To request a specific type of GPU use the –node-type flag followed by the type of GPU. The type is the marketing model number with only lowercase letters. For example: a5000, a6000, a100, or l40.
It is absolutely vital to request exactly the number of GPUs which you want to use. As for CPU and memory, please request as much as you need using –cpu and –memory and no more than that if possible. If the cluster is busy then the fewer resources you request the more quickly your job will get out of the queue and start running.
Example: Jupyter Notebooks
To run a Jupyter Notebook you should find an appropriate image, then start a job while adding the “–jupyter” flag. Also add “–interactive” since it is an interactive job.
runai submit –name jupyter-1 -i jupyter/scipy-notebook –interactive –jupyter
Running this command will create two things: a container running a Jupyter Notebook on port 8888, and a Service which lets you access port 8888 on the container. You can find the IP and port using a kubectl command:
kubectl get service
NAME TYPE CLUSTER-IP EXTERNAL-IP PORT(S) AGE
jupyter-1 ClusterIP 10.105.90.93 <none> 8888/TCP 5s
This will print out all of the services which you have access to. One will have the same name as your notebook. Use the IP address and port listed for that service when connecting to the Jupyter Notebook. Note that the IP will be different every time and that different Jupyter Notebook images might use ports other than 8888.
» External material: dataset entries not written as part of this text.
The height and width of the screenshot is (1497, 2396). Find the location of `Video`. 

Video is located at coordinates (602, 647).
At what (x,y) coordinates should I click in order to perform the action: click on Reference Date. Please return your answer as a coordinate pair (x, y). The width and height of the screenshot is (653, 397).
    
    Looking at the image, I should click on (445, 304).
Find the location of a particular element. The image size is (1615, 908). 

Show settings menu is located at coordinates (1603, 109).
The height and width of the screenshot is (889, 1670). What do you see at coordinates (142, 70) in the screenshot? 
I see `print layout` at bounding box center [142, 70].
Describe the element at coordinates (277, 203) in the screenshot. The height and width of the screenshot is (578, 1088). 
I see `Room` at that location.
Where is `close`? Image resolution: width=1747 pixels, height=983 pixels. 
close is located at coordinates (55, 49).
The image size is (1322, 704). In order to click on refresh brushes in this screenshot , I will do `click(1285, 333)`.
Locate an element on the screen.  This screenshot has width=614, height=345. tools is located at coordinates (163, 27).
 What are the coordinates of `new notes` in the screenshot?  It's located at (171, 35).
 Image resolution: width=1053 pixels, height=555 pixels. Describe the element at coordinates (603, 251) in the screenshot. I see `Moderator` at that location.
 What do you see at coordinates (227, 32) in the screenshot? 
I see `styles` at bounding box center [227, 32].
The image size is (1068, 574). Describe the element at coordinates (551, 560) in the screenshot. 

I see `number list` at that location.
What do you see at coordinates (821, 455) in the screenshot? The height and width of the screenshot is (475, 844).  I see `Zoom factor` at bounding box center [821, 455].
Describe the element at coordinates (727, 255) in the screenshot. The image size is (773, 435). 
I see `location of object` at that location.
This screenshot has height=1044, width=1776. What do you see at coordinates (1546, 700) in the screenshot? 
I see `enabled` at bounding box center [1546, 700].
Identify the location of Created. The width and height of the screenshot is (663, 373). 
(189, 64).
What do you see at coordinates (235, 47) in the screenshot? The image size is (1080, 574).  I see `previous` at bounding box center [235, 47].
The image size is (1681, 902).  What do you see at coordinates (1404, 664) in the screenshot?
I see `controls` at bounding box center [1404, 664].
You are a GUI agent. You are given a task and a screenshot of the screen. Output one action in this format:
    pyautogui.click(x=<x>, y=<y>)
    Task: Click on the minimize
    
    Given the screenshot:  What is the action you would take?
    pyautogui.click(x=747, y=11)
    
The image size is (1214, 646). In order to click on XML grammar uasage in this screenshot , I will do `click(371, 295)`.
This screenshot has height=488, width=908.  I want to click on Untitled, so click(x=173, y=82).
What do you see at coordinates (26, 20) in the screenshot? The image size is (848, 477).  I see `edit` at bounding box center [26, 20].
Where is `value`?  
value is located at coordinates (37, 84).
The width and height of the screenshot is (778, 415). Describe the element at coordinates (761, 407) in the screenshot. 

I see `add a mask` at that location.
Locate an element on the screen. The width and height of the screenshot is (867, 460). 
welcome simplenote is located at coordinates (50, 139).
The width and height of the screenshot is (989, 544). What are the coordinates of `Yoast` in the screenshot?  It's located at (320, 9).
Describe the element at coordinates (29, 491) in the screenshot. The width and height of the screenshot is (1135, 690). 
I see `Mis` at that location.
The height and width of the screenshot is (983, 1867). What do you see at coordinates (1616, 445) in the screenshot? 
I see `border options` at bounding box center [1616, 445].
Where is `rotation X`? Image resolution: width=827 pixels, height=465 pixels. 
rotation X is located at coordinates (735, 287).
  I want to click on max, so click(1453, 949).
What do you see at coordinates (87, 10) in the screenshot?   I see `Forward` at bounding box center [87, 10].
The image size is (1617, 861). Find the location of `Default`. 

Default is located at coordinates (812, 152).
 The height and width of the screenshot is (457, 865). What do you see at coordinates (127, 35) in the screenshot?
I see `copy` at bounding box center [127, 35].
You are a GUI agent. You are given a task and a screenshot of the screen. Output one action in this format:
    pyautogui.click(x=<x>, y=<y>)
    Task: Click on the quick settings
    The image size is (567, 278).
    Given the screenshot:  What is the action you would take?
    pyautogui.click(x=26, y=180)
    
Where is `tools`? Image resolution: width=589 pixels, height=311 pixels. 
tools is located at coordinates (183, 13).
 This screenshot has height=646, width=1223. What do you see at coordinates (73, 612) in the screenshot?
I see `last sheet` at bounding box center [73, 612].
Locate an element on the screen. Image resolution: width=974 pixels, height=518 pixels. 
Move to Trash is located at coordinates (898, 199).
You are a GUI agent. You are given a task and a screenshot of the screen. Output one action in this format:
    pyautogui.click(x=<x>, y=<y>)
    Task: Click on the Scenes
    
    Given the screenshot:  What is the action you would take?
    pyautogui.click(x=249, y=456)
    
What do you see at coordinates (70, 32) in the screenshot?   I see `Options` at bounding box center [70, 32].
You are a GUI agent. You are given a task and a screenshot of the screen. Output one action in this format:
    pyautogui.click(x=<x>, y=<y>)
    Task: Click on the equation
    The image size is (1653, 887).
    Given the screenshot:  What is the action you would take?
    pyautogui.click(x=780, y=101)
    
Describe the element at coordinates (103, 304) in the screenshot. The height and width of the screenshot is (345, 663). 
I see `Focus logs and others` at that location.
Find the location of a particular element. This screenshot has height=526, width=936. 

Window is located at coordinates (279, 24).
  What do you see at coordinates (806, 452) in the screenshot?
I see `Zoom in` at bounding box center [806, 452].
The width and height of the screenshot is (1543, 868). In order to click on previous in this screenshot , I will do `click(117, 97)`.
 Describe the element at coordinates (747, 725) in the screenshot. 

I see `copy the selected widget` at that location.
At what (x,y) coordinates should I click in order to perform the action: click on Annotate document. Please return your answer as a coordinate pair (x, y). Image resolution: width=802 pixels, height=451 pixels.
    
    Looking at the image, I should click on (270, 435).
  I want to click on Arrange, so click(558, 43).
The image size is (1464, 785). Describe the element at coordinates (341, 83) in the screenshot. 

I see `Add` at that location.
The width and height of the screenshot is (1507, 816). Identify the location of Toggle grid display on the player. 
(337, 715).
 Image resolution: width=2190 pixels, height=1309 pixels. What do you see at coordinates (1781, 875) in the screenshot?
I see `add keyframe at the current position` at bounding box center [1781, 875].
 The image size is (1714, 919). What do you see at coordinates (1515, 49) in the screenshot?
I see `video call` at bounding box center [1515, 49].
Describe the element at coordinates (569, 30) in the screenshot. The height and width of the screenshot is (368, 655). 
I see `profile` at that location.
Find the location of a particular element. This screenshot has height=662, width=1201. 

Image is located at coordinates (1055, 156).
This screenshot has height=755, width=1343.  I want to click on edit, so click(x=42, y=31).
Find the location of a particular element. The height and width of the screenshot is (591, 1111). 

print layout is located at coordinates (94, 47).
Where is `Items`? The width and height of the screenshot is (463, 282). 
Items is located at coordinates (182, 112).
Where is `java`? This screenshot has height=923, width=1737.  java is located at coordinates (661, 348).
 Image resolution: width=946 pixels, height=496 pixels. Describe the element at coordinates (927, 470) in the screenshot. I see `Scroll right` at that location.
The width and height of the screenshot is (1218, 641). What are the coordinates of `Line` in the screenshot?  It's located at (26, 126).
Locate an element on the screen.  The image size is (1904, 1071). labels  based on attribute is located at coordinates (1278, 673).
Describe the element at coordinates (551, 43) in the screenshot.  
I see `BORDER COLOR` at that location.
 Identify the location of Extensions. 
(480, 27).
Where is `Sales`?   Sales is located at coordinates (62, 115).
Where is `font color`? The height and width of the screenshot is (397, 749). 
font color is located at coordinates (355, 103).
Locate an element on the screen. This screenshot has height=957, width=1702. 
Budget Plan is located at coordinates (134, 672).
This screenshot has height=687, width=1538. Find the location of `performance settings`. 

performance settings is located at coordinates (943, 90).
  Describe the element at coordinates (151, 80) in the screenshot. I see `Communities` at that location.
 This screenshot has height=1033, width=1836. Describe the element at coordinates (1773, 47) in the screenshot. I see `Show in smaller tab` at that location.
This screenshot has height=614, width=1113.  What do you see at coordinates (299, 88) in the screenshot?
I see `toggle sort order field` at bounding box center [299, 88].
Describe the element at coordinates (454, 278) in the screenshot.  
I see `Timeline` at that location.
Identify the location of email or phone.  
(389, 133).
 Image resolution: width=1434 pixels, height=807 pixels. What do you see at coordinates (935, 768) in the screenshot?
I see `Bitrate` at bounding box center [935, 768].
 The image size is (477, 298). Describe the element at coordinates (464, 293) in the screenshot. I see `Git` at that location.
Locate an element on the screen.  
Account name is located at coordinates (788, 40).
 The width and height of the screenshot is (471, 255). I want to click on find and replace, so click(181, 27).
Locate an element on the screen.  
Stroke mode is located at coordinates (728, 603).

As it happens the IP will be internal to the cluster so you will need an SSH tunnel. Let’s say that the gateway login for the cluster is called cluster-login.seas.upenn.edu. From a Mac or Linux computer you would set up an SSH tunnel like this:
ssh -L 28888:10.105.90.93:8888 username@cluster-login.seas.upenn.edu
Then if you connect a web browser to http://localhost:28888 you will get to your Jupyter Notebook. Note that port 28888 is arbitrary, you just have to choose a port which is not being used on your computer. The IP and the other port are the ones from “kubectl get service”. Of course username is your username on the cluster, probably the same as your UPenn PennKey.
Kubernetes experts might know about NodePorts and PortForwards. These can also be used but they are more complicated and require keeping track of which ports are being used on various systems in the cluster so we do not recommend using them.